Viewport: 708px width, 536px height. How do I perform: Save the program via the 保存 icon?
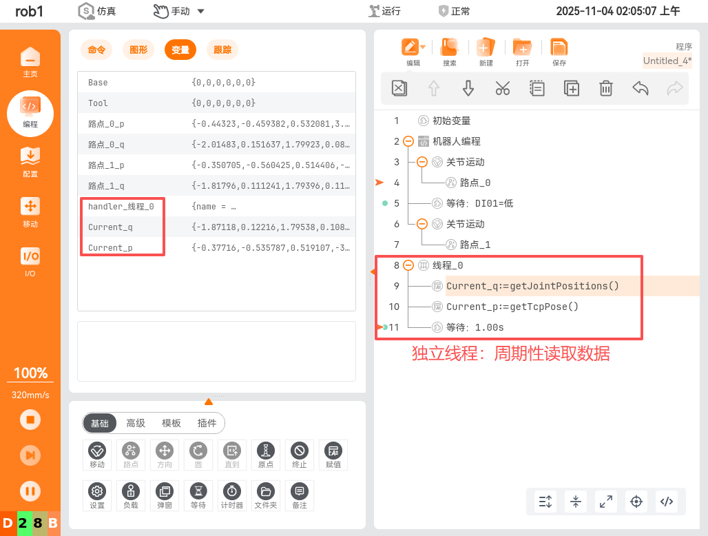pyautogui.click(x=559, y=52)
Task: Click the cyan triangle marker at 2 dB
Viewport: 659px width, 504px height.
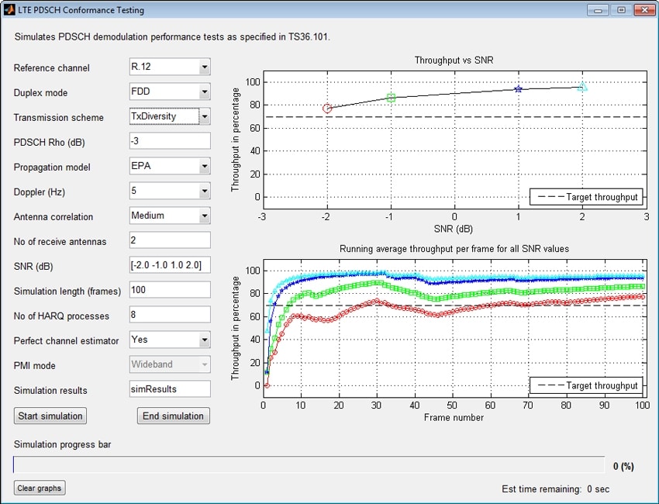Action: click(x=582, y=88)
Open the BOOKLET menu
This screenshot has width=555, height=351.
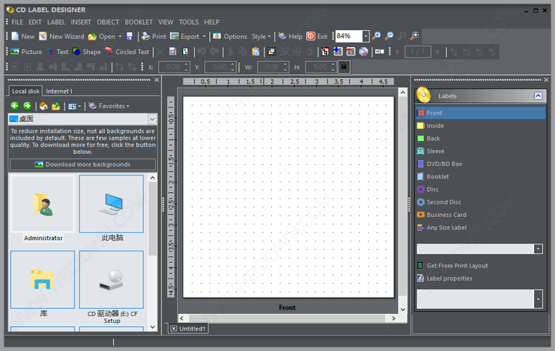coord(138,22)
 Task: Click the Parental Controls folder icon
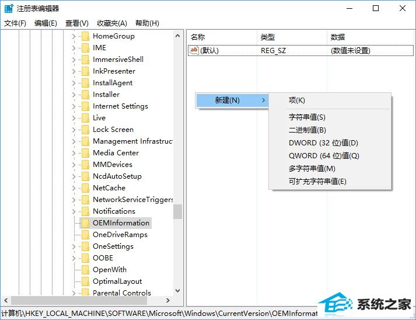(85, 293)
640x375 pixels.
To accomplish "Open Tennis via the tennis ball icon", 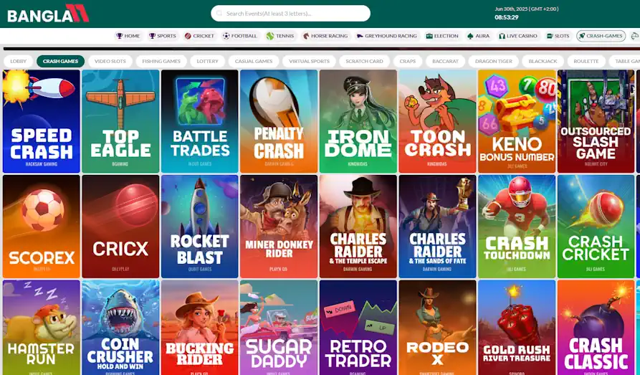I will (269, 36).
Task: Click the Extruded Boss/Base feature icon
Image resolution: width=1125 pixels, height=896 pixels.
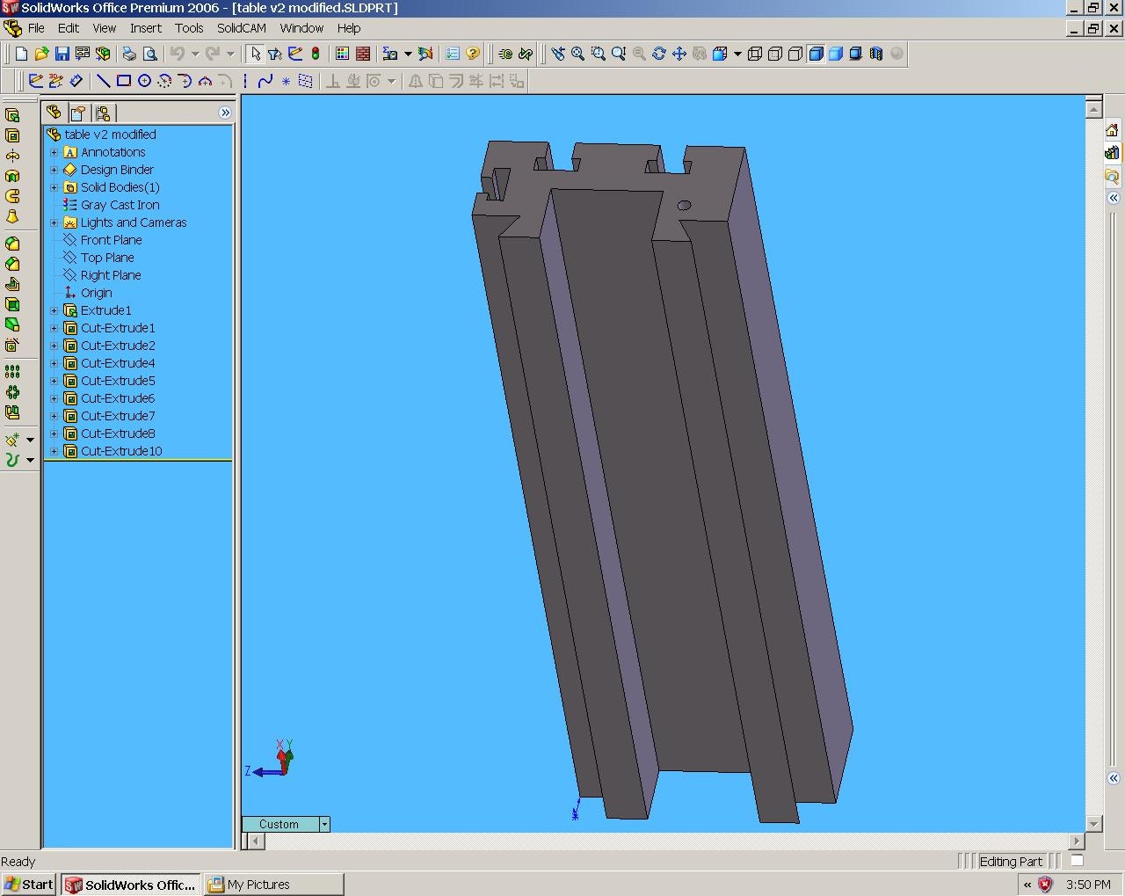Action: [12, 115]
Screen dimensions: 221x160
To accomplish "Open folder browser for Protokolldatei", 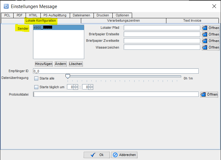I will (209, 94).
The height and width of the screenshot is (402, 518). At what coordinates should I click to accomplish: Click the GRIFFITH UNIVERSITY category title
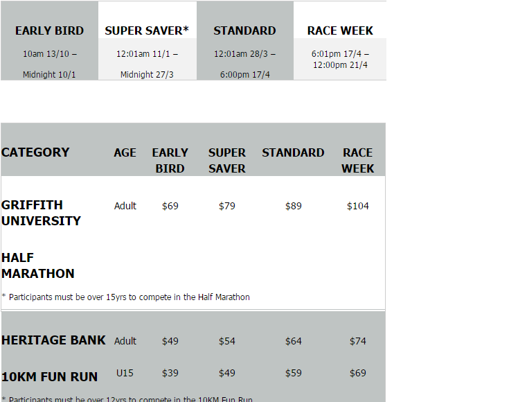click(41, 213)
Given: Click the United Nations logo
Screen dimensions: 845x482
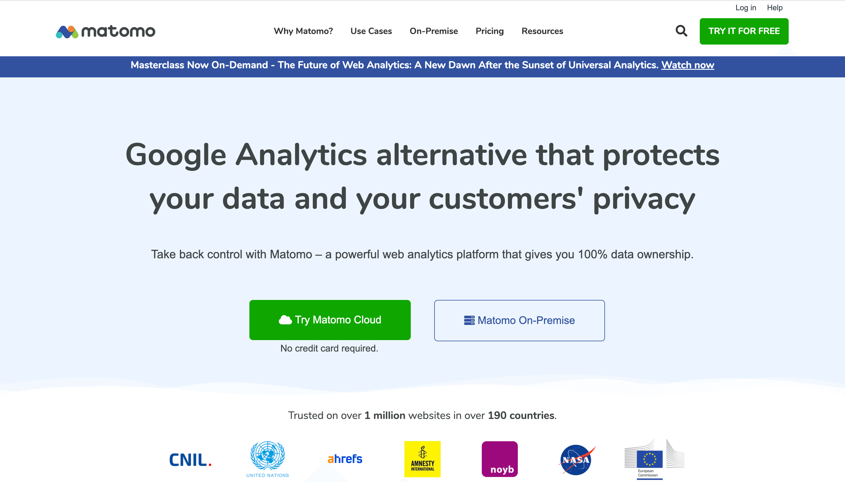Looking at the screenshot, I should (x=268, y=459).
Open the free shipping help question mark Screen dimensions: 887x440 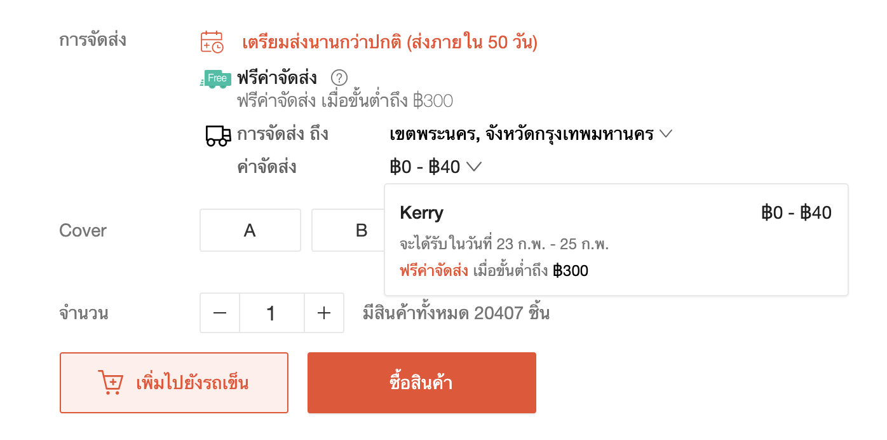339,78
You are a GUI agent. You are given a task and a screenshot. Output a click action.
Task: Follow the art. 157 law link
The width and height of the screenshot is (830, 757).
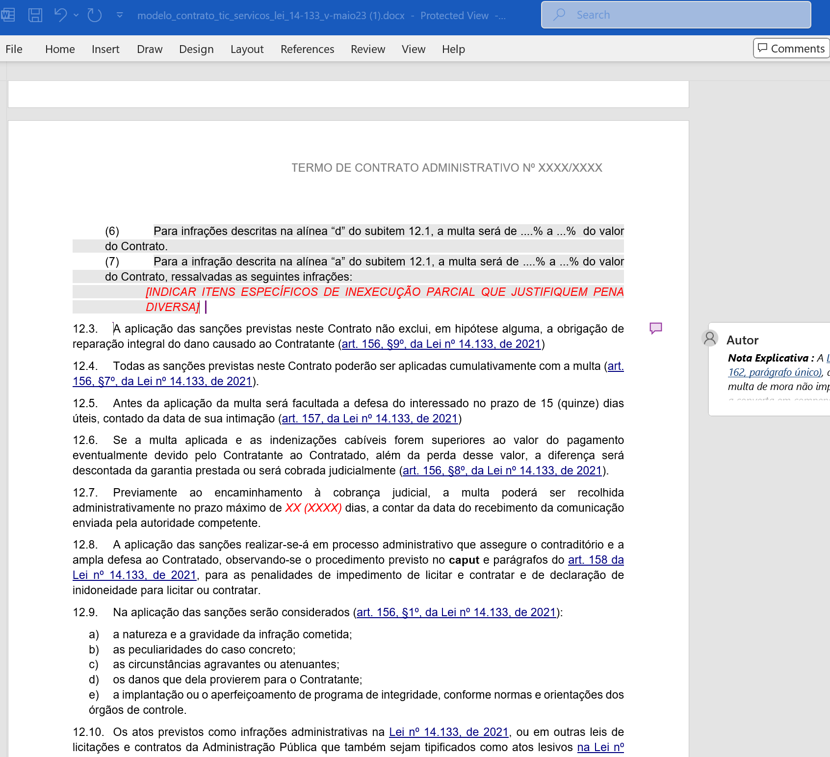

□ □ □ □

| EXERCISE REQUIREMENTS |
Your task is to transcribe, exactly and without additions, every line from the one that contains "You are a GUI" to the end of the entries above, both included. Omit all pictures.

| RESULT BELOW |
You are a GUI agent. You are given a task and a screenshot. Output a click action.
Task: Follow the art. 157 law link
The width and height of the screenshot is (830, 757).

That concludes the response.